Colloquially, “real” implies something genuine, legitimate, honest; a desirable and trustworthy thing. When publishers describe their print products as “real,” they’re granting physical objects a heavy dose of primacy and authenticity. It reveals a mindset that often leads them to treat print artifacts as canon and implicitly diminish the value of other options. Yet despite objections to the contrary, digital objects, services, and interactions are no less “real” than physical ones.
Take a look at the following samples from actual product discussions and marketing (emphasis mine):
No, sorry. A printed book and an ebook are both real books. A digital photograph and one made out of silver nitrate are both real photographs. Both forms convey the essential content of the thing. Physicality isn’t the sole prerequisite of existence. (I’ll spare you the Descartes.)
What we do with technology and the internet during the course of our daily lives is most definitely a very real part of our absolutely, unquestionably real lives. This thing you and I are doing right here? Exchanging ideas via the written word in a digital format? That’s real. It’s happening. Is this real life? Why yes, David, it most certainly is.
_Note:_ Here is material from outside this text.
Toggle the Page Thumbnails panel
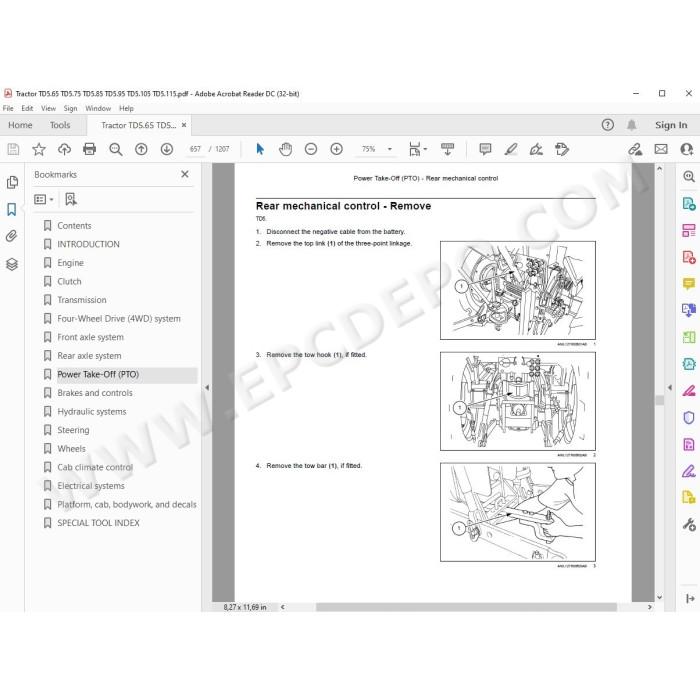The width and height of the screenshot is (700, 700). (12, 182)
It’s easy to see why digital winds up with the short end of this stick so often. It’s a relatively new medium; one we’re still tinkering with, trying to find out what works and what doesn’t. Because of that, we find ourselves taking cues from the older, more venerated medium.
But we need to dedicate ourselves to grappling with digital on its own terms. We need to push ourselves into that phase of its history where we focus on maturing the features and values that are unique to it. Getting to that point starts with how we talk about these things. Clearing out the sloppy language so we can see it for what it really is.
Now, here’s the thing when it comes to publishing and the friction between ebooks and print: it’s a red herring. Neither should be primary. They are both manifestations of content. They are things content gets poured into, formatted for, and presented in. It’s the content itself—not the ink on the paper, the pixels on the screen, or the shape of the object—that publishers should be building on as their foundation.
And publishers really, really need to get to the point where they can do that. If they’re still thinking of one format as “real,” as the primary one, they’re doing a disservice to all the other equally important parts of their businesses. They’re not thinking about putting adequate technical, design, and business resources against them. They’re not thinking about pricing them correctly or integrating them into their overall business. They’re falling short.
Digital products deserve just as much love, care, and attention as print ones, and underlying that is the need to prepare content for use across all formats, current and future. A few decades ago digital wasn’t even a thing. Wonder what the next few decades will bring? What comes after mobile? Danged if I know. We can be prepared, but getting there will be that much harder if we keep using language that exalts one format at the expense of all the others.
For publishers, it’s time to start getting real.